Exercise brief: Your task is to write out exactly the lines from the line containing "Select the Q3" through the end of the records, inclusive at both ends.

Source records
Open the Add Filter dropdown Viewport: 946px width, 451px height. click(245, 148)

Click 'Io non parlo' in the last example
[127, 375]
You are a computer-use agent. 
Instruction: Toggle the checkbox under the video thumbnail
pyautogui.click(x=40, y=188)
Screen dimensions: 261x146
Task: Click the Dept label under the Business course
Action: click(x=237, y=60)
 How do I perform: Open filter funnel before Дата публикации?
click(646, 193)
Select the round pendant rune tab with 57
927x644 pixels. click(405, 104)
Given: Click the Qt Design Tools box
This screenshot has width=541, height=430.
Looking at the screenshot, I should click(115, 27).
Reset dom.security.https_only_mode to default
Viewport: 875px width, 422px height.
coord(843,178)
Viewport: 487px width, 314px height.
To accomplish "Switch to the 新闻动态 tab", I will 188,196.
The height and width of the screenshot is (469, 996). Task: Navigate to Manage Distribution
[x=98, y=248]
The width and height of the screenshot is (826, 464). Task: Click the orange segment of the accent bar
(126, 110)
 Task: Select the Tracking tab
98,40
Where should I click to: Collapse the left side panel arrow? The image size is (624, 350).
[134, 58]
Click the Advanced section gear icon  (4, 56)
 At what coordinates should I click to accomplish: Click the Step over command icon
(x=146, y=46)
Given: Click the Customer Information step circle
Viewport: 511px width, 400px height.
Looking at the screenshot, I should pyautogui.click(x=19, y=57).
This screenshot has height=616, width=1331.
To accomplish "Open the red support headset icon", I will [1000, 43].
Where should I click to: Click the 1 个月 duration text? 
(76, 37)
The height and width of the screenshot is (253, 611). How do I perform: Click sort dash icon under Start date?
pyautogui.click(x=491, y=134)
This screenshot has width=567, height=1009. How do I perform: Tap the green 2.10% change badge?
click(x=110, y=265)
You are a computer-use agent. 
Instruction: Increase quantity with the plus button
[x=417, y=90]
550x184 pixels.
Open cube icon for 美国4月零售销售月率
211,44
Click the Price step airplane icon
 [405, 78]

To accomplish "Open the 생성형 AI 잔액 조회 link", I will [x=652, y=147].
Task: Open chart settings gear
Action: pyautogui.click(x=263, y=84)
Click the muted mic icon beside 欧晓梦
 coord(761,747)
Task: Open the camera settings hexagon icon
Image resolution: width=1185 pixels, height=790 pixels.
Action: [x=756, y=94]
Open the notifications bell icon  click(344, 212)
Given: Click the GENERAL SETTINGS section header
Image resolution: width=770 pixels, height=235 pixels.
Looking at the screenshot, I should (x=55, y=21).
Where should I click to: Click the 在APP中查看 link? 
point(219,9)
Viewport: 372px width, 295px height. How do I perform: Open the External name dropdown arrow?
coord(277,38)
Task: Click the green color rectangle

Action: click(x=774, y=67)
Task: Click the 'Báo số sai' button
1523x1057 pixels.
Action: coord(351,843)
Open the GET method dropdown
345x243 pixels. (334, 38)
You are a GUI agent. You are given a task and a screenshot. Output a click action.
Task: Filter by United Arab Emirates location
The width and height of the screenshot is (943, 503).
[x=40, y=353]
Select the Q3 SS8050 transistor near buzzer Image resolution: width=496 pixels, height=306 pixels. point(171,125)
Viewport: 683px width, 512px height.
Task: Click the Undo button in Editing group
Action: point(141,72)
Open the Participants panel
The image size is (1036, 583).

Output of the task:
Select the Q3 SS8050 transistor near buzzer Image resolution: width=496 pixels, height=306 pixels. point(171,125)
Viewport: 683px width, 512px height.
Task: Click the Undo button in Editing group
Action: point(141,72)
Open the Participants panel
The image size is (1036, 583).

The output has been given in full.